* WHAT TO DO:
Copy out the entries from the line containing "Given: Open the browser tab list chevron" through the line containing "(x=441, y=457)", both included, with no changes.

* INPUT ROWS:
%%
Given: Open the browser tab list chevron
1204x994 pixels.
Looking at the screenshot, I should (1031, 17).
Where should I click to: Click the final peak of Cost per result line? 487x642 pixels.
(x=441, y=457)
%%
%%
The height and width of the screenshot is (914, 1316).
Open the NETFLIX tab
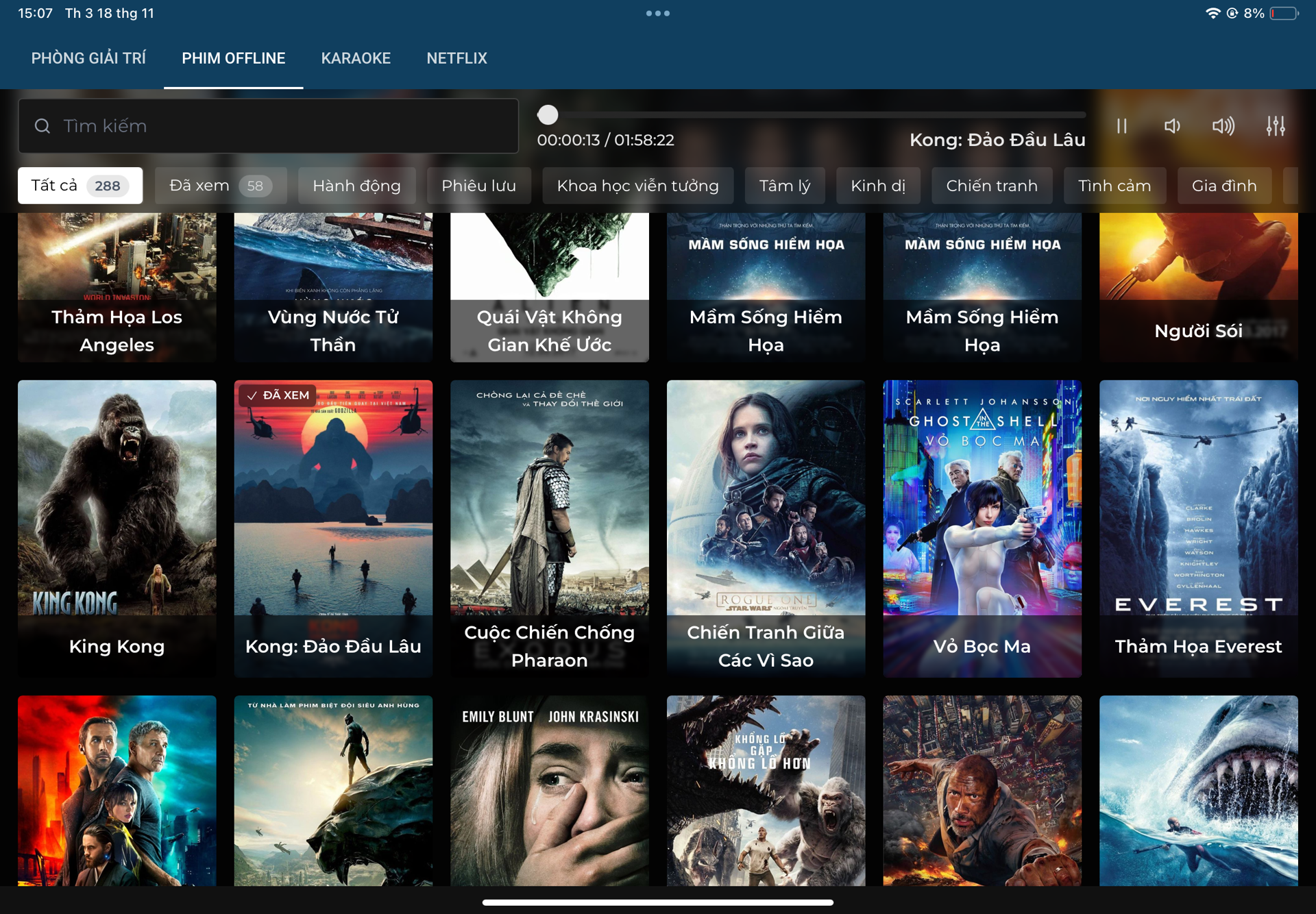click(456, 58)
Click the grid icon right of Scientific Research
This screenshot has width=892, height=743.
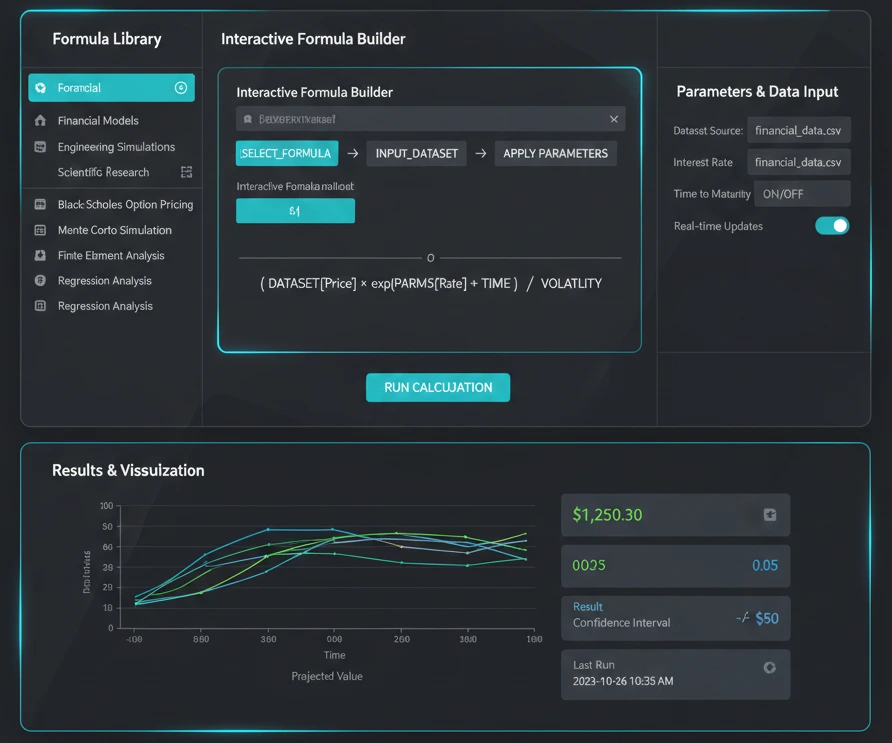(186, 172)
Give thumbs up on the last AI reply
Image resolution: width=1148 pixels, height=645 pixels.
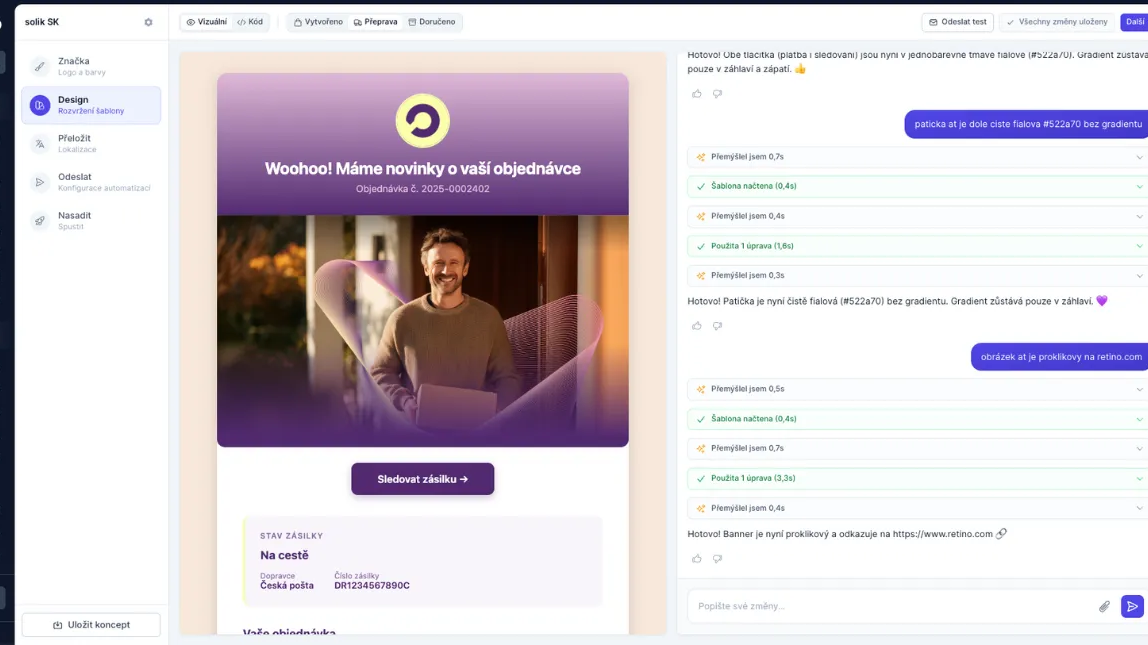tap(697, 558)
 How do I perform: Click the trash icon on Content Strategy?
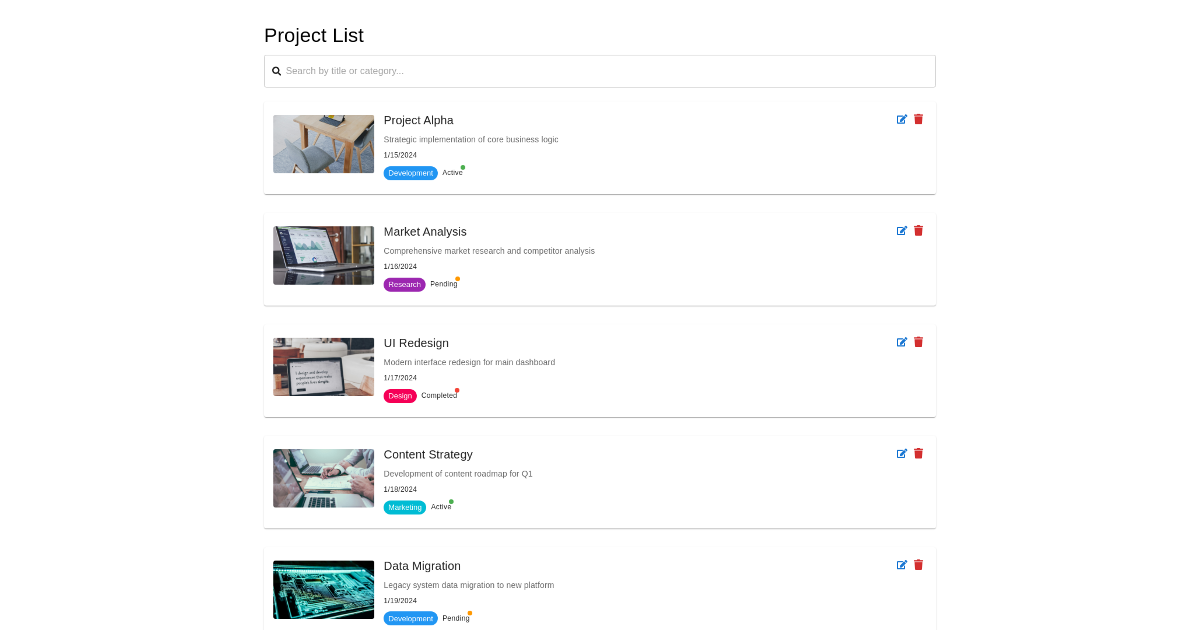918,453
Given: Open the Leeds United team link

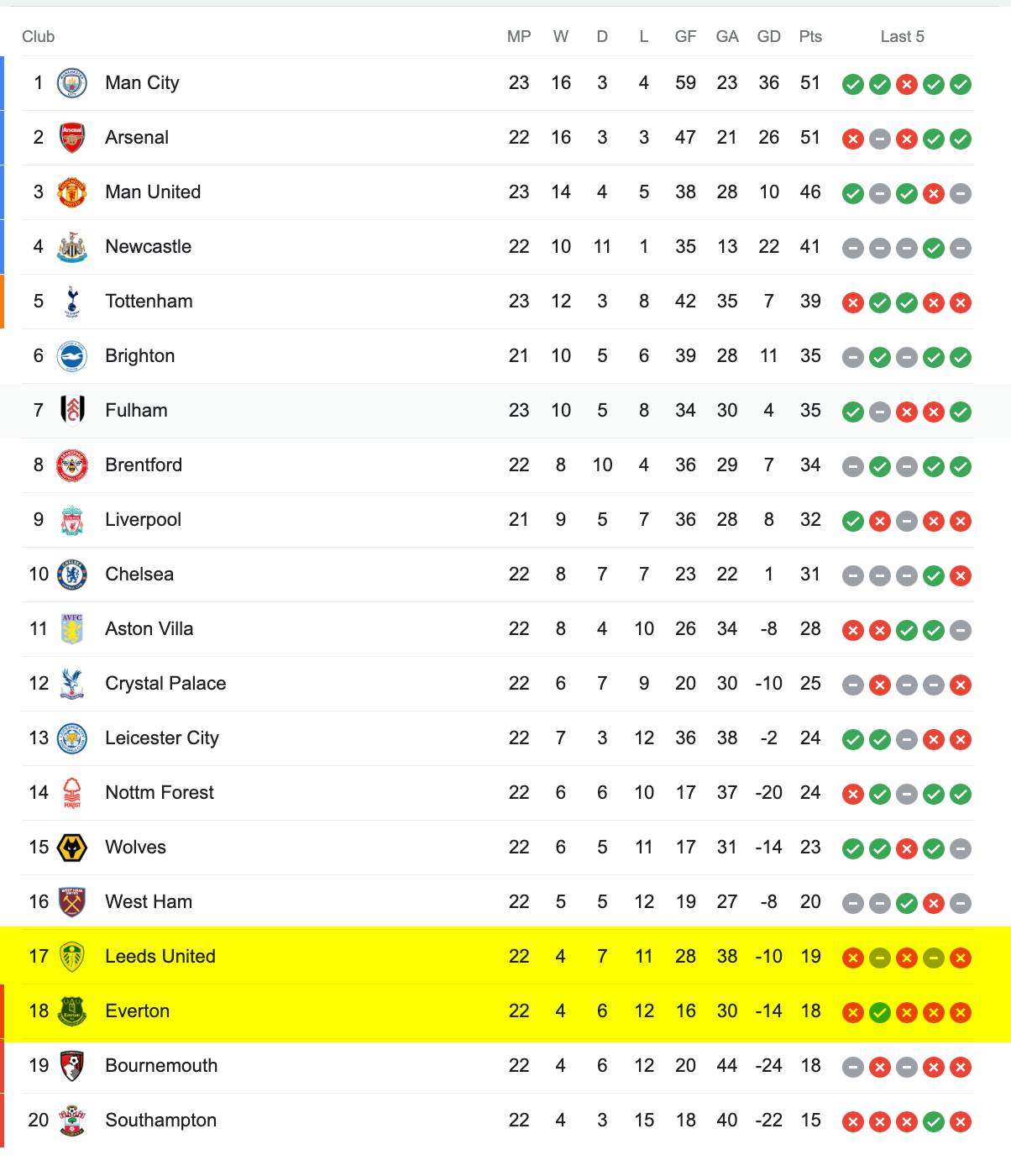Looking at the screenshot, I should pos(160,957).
%%
* ANSWER FOR THIS EXERCISE:
Given: Open the browser tab list chevron
1204x994 pixels.
Looking at the screenshot, I should (1031, 17).
Where should I click to: Click the final peak of Cost per result line? 487x642 pixels.
(x=441, y=457)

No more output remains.